◆ MATERIALS PROVIDED ◆
══════
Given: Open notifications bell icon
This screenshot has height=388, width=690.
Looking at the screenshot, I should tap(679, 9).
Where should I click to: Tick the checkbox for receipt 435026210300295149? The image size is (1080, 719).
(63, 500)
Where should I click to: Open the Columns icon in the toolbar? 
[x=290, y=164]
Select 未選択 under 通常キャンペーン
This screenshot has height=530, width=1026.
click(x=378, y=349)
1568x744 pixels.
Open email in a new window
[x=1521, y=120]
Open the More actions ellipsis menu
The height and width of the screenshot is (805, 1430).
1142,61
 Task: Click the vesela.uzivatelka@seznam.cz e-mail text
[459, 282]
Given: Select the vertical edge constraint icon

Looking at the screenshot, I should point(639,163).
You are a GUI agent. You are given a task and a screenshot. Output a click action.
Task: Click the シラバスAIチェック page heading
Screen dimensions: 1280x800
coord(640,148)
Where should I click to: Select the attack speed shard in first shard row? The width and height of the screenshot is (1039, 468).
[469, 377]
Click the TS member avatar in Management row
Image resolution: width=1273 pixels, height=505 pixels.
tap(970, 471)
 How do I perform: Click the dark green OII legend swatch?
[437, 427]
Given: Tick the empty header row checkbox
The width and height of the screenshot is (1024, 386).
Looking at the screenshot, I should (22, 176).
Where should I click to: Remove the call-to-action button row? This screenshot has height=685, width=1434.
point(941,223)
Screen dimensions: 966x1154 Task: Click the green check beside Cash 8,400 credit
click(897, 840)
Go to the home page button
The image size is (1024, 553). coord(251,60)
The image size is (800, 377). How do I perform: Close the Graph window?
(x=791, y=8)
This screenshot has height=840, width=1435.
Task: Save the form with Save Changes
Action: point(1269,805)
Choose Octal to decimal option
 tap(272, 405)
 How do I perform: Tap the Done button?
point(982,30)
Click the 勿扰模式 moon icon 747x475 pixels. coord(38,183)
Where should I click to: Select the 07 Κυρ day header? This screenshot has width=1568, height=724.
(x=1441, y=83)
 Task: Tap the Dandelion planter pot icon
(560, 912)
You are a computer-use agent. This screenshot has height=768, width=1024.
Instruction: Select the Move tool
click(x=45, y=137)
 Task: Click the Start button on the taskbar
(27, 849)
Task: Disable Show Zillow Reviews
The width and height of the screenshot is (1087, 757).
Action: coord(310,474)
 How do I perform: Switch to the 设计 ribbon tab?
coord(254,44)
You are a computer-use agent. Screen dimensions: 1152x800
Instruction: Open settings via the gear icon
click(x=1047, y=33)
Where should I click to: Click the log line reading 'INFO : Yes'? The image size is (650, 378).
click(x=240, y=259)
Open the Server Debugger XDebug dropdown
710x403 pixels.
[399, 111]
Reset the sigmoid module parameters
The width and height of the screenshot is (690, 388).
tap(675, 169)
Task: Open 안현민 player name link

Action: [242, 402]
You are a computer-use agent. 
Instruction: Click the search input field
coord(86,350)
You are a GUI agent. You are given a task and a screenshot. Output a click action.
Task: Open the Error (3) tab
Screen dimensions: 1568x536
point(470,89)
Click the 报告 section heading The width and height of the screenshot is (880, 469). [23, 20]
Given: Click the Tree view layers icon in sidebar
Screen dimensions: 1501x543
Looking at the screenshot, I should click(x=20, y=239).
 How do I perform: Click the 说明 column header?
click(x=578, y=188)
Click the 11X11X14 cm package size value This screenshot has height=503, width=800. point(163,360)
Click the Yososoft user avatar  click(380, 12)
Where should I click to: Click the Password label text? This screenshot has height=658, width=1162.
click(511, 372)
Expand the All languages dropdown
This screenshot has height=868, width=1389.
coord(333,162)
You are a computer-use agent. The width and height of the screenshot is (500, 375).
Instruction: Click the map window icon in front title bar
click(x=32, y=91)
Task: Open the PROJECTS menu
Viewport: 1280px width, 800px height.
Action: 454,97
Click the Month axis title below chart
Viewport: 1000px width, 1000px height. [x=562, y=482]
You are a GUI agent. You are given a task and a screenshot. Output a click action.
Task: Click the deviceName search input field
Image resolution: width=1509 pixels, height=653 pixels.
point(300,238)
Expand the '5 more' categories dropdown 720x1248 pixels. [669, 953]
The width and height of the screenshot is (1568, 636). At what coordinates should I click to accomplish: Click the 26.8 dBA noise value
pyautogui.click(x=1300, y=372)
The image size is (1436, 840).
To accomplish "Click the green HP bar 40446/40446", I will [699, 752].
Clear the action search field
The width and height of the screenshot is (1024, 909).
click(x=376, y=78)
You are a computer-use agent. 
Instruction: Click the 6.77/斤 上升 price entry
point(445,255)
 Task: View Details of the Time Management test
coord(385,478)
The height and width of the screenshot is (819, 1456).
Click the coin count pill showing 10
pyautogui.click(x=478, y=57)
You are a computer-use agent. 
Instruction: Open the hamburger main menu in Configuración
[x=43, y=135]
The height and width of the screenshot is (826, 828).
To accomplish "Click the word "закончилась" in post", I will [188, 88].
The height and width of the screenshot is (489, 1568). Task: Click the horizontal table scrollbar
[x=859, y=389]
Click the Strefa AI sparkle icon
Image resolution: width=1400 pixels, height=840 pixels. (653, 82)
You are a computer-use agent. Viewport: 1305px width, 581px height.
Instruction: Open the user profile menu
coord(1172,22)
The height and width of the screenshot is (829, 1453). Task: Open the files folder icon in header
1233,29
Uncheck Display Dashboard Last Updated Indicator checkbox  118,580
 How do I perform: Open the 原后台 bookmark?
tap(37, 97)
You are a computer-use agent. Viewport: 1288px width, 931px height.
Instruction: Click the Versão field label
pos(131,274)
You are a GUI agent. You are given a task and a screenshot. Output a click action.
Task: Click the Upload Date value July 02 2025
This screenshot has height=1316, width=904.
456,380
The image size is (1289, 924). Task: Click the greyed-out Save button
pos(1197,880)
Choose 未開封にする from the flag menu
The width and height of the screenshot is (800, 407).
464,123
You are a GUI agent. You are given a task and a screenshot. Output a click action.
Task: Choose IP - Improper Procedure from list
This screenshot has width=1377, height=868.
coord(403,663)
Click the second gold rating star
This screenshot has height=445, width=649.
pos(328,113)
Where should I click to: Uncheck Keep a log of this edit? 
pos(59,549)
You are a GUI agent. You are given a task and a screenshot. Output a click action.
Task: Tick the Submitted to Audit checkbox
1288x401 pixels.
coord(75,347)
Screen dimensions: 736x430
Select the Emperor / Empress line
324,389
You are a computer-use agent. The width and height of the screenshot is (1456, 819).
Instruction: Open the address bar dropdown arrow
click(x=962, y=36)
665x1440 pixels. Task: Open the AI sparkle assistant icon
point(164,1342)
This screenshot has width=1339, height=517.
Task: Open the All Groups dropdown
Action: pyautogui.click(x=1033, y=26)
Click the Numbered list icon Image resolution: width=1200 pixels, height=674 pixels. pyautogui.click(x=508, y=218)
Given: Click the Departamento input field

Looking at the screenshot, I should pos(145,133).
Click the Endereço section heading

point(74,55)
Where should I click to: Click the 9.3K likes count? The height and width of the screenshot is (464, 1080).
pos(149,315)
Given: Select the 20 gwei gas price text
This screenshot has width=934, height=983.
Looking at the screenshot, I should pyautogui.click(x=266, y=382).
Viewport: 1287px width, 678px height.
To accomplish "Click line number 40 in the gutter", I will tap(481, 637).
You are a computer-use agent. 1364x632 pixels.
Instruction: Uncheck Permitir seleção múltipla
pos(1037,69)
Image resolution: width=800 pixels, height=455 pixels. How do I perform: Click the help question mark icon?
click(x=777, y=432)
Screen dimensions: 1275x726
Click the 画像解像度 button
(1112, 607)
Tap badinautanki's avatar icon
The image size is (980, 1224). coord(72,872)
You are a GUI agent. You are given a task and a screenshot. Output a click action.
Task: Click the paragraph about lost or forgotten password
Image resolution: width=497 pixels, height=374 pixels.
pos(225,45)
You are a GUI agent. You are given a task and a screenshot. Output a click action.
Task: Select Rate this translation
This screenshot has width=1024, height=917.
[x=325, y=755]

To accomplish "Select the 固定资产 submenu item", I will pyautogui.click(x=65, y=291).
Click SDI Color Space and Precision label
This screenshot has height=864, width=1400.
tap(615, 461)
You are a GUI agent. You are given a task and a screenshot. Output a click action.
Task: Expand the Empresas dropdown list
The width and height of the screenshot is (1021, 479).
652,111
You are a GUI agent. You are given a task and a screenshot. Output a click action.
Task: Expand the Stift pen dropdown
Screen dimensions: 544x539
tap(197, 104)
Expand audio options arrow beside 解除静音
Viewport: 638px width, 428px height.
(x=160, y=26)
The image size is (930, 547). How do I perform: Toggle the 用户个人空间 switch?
══════
◆ EXERCISE ◆
Set down, exactly as they appear above, all lines from the one that has "The width and height of the screenshot is (1024, 386)." down to the one that has "Open the Server Debugger XDebug dropdown", including those two and no others.

◆ RESULT OF THE TASK ◆
The width and height of the screenshot is (1024, 386).
Looking at the screenshot, I should (22, 176).
Where should I click to: Remove the call-to-action button row? This screenshot has height=685, width=1434.
point(941,223)
Screen dimensions: 966x1154 Task: Click the green check beside Cash 8,400 credit
click(897, 840)
Go to the home page button
The image size is (1024, 553). coord(251,60)
The image size is (800, 377). How do I perform: Close the Graph window?
(x=791, y=8)
This screenshot has height=840, width=1435.
Task: Save the form with Save Changes
Action: point(1269,805)
Choose Octal to decimal option
 tap(272, 405)
 How do I perform: Tap the Done button?
point(982,30)
Click the 勿扰模式 moon icon 747x475 pixels. coord(38,183)
Where should I click to: Select the 07 Κυρ day header? This screenshot has width=1568, height=724.
(x=1441, y=83)
 Task: Tap the Dandelion planter pot icon
(560, 912)
You are a computer-use agent. This screenshot has height=768, width=1024.
Instruction: Select the Move tool
click(x=45, y=137)
 Task: Click the Start button on the taskbar
(27, 849)
Task: Disable Show Zillow Reviews
The width and height of the screenshot is (1087, 757).
Action: coord(310,474)
 How do I perform: Switch to the 设计 ribbon tab?
coord(254,44)
You are a computer-use agent. Screen dimensions: 1152x800
Instruction: Open settings via the gear icon
click(x=1047, y=33)
Where should I click to: Click the log line reading 'INFO : Yes'? The image size is (650, 378).
click(x=240, y=259)
Open the Server Debugger XDebug dropdown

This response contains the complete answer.